First announced in December, the card reader is the first piece of hardware to be offered by the company.

Similar to the dongle pioneered by mobile payments processing firm Square, the FreshBooks card reader plugs into a smartphone audio jack to enable payments acceptance.

FreshBooks is charging merchants $29 for the card reader, plus 2.7 percent + $0.30 for each Visa and MasterCard transaction, and 3.4 percent + $0.30 for American Express transactions. The FreshBooks reader accepts both magnetic stripe cards and the new security-focused EMV chip cards.

For FreshBooks, a foray into mobile payments is really not much of a risk. Up until now, FreshBooks has focused on small business tools for invoicing, time-tracking and expense management. Going forward, the low-cost payment hardware can be offered as an add-on to merchants already tied into the company's software ecosystem and might even lure future customers due to the payments /invoicing combo.
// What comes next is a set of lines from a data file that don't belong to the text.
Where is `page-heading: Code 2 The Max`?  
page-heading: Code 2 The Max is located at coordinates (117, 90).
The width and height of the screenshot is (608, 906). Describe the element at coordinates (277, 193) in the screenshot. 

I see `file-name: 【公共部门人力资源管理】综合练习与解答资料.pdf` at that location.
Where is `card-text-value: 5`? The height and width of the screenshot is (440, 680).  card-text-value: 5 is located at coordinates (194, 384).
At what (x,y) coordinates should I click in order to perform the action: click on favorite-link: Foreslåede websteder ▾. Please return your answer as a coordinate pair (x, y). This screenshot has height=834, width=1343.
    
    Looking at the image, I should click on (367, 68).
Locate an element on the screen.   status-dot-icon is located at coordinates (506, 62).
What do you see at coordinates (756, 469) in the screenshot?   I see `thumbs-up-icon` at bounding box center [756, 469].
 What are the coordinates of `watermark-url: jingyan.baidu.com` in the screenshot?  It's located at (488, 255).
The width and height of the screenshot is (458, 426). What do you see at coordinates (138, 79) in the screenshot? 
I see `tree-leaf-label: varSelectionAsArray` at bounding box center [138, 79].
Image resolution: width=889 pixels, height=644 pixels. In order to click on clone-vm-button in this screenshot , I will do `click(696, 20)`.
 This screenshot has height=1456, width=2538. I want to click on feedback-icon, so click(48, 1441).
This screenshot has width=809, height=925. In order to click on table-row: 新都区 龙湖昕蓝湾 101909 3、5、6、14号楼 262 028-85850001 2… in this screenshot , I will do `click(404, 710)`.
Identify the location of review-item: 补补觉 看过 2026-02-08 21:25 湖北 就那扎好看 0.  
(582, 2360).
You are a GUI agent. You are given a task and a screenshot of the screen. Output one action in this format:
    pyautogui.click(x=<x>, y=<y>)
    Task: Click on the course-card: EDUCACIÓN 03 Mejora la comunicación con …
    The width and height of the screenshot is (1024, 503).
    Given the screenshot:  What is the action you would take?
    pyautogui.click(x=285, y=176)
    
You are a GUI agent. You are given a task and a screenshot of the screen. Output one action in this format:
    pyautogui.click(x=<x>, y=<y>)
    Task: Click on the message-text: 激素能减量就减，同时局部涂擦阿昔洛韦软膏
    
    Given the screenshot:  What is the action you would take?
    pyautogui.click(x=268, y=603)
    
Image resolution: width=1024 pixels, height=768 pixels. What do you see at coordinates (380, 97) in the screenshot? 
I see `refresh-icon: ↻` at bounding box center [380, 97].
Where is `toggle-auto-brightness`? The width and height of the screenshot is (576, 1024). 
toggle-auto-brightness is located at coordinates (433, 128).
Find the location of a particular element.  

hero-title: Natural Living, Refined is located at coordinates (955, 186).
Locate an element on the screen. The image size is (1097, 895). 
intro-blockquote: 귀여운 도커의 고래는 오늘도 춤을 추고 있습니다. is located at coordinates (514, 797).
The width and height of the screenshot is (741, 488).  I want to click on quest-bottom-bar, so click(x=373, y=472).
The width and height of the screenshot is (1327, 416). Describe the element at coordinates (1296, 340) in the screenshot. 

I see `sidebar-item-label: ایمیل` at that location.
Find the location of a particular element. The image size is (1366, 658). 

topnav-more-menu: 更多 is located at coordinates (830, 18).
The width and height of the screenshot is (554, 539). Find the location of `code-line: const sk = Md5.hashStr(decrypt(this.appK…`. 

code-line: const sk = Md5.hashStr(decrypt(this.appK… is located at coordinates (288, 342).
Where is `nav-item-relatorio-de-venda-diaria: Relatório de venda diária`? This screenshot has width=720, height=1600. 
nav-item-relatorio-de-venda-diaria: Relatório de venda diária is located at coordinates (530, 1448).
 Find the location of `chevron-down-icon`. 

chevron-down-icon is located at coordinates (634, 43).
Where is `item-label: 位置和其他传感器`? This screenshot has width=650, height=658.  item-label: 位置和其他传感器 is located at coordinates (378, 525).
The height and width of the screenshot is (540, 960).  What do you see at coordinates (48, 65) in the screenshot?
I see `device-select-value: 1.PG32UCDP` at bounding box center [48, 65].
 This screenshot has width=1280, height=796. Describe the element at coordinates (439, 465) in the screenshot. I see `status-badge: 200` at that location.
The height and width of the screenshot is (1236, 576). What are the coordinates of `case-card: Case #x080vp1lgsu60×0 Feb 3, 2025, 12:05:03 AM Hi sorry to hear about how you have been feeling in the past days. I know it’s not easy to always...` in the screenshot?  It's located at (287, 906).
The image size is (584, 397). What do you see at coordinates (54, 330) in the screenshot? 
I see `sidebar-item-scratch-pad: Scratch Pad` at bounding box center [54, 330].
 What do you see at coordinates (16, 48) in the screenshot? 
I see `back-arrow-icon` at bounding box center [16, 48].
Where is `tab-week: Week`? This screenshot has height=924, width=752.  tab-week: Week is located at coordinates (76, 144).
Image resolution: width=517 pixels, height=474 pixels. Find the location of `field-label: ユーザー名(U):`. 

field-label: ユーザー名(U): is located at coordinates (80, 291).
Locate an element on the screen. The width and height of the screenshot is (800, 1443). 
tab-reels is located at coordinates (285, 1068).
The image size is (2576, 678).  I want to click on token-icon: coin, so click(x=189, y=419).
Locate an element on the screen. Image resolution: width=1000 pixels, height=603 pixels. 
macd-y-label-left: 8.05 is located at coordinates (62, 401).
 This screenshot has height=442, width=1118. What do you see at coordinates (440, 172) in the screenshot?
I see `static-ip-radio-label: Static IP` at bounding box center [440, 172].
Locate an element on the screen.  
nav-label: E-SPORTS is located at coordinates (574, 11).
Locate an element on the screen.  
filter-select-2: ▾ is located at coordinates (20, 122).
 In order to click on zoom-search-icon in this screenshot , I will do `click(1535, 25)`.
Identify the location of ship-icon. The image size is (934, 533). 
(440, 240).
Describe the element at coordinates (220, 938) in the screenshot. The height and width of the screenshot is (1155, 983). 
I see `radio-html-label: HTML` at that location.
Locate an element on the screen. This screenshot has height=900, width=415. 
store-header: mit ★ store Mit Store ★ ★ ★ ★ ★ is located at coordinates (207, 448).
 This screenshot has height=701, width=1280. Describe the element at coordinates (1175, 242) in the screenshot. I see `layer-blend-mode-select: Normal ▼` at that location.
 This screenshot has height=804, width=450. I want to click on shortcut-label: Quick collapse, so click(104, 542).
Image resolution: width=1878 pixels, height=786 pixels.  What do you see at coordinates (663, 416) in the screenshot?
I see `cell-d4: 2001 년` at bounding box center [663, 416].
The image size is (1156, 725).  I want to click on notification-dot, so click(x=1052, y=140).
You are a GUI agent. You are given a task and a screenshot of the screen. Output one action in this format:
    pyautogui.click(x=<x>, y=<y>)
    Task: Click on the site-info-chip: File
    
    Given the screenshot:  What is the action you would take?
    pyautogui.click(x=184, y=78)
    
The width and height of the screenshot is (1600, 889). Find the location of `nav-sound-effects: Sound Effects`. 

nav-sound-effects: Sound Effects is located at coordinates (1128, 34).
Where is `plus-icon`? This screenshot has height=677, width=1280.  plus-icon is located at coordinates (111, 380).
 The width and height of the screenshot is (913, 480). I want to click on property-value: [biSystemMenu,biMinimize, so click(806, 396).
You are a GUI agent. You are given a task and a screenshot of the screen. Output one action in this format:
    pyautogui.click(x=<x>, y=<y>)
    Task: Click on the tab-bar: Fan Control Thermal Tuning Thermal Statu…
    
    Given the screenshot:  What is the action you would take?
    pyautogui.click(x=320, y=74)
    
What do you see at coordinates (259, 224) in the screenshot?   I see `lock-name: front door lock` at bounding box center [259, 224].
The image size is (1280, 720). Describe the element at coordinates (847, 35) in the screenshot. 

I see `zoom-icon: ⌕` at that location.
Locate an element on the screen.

FreshBooks' primary competitor in the United States is Intuit and its QuickBooks ecosystem of small business management tools. Intuit has offered its GoPayment mobile payments dongle for some time and recently upgraded the reader for EMV compliance. Intuit also has ties to Square, allowing merchants to automatically import all payments processed with Square into the QuickBooks ecosystem.

There's a clear benefit to combining sales and transaction data with accounting and invoicing tools. In the case of FreshBooks, the card reader gives the company a fully integrated point-of-sale system that plugs directly into its broader accounting and payments offering. The key selling point is that invoices and reports can be synced in real time as each payment is processed.